Para tentar explicar como aquelas pessoas foram parar nas águas de Roopkund, pesquisadores sugeriram que o lago estivesse situado em uma antiga rota popular usada pelos peregrinos hindus modernos, o que poderia significar que alguns deles morreram durante uma expedição. Contudo, consideraram pouco provável que esse também seja o motivo para a presença de povos do Mediterrâneo Oriental no local. Se eles de fato viajaram até a Ásia Meridional, as razões são totalmente desconhecidas.
Cat Jarman, bioarqueóloga da Universidade de Bristol, na Inglaterra, vislumbrou a possibilidade de os esqueletos terem sido levados para um enterro no lago. Ou talvez que fossem os restos mortais de exploradores genuínos em expedições que não deram certo, visto que a Cordilheira do Himalaia sempre foi um motivo de curiosidade.
Em entrevista à National Geographic, o arqueogeneticista Niraj Rai, do Instituto de Paleociências Birbal Sahni, em Lucknow, na Índia, afirmou: “Nós tentamos encontrar respostas para todas as perguntas, mas não conseguimos saber o motivo de os povos mediterrâneos terem viajado para o lago de Roopkund naquele período, muito menos o que estavam fazendo lá”.

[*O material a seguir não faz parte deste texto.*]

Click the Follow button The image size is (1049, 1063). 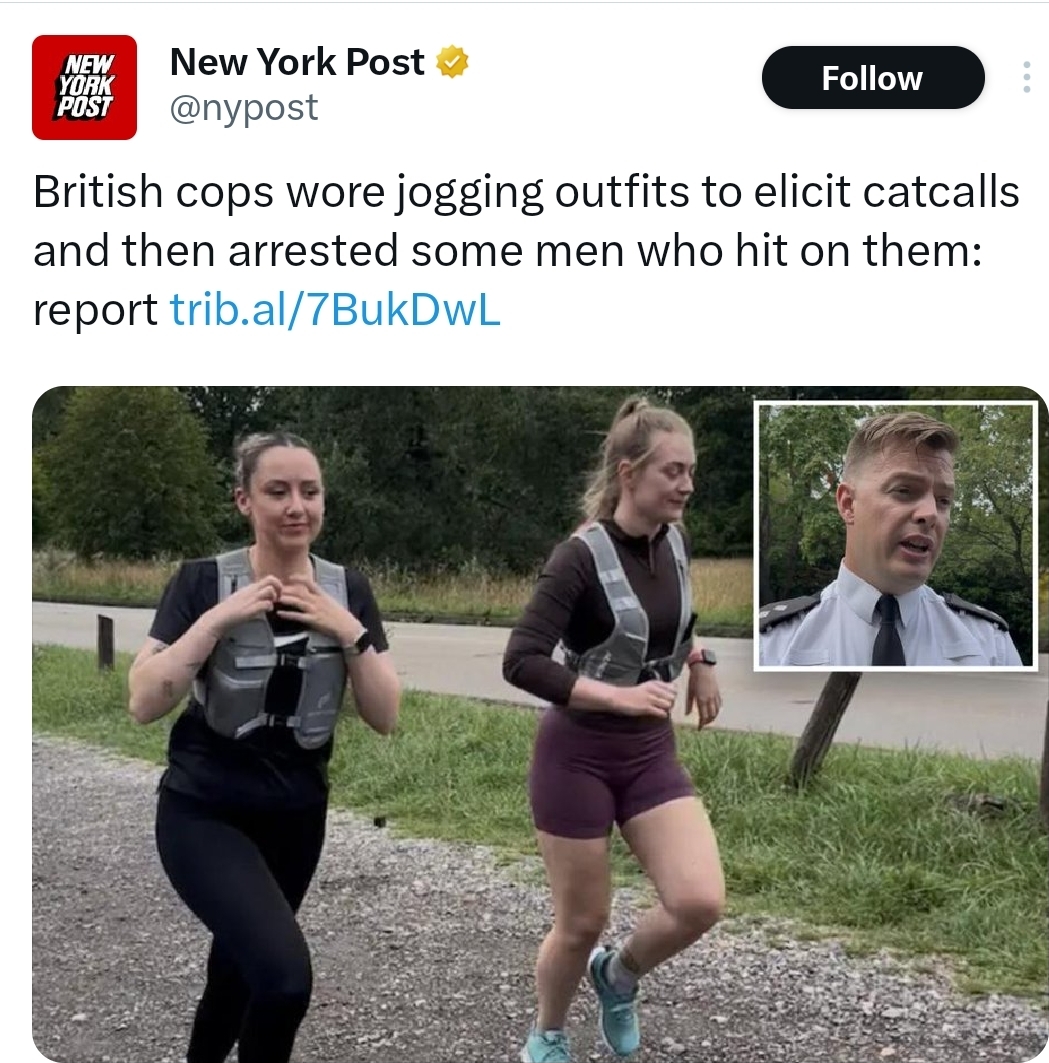point(873,77)
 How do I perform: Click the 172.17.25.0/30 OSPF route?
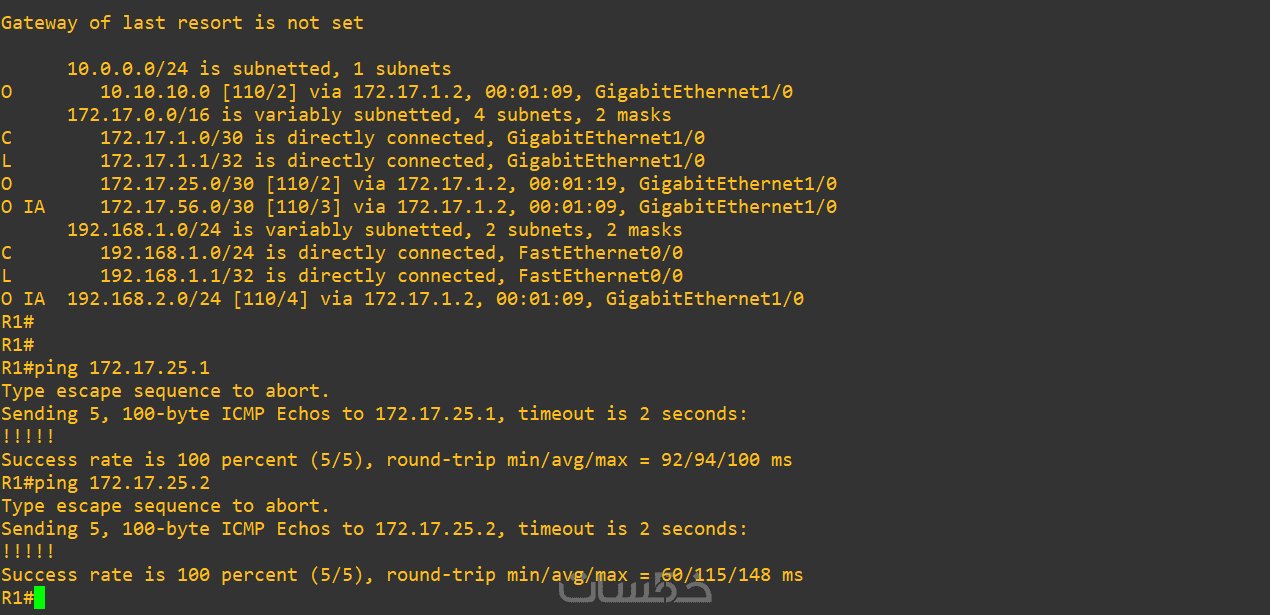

Os pesquisadores da Universidade de Oxford conseguiram determinar através da datação por radiocarbono dos ossos que cada grupo estava separado no tempo por aproximadamente mil anos, sendo alguns dos séculos VII a X a.C. Uma análise também apresentou que os indivíduos em Roopkund eram muito saudáveis quando vivos, apesar de três deles apresentarem fraturas por compressão que não foram curadas devidamente e alguns terem traumatismo craniano, provavelmente causado por algum objeto que os acertou instantes antes da morte, durante ou depois.
O lago de Roopkund rapidamente ficou conhecido como Lago dos Esqueletos e entrou para o roteiro de agências de turismo como uma espécie de “turismo macabro”, apesar de o único teor do local ser totalmente histórico. Os pesquisadores se preocupam com o desaparecimento crescente dos ossos dos esqueletos durante o verão, quando os turistas invadem a área para roubá-los.
Vários órgãos governamentais da Índia têm movido esforços para desenvolver um perímetro de conservação da área e a estabelecer como um destino de ecoturismo, a fim de proteger os esqueletos, mas ninguém do Distrito de Chamoli parece tomar alguma medida para que isso aconteça logo. Enquanto isso, cientistas de outras nações temem que esse patrimônio histórico seja diluído até deixar de existir.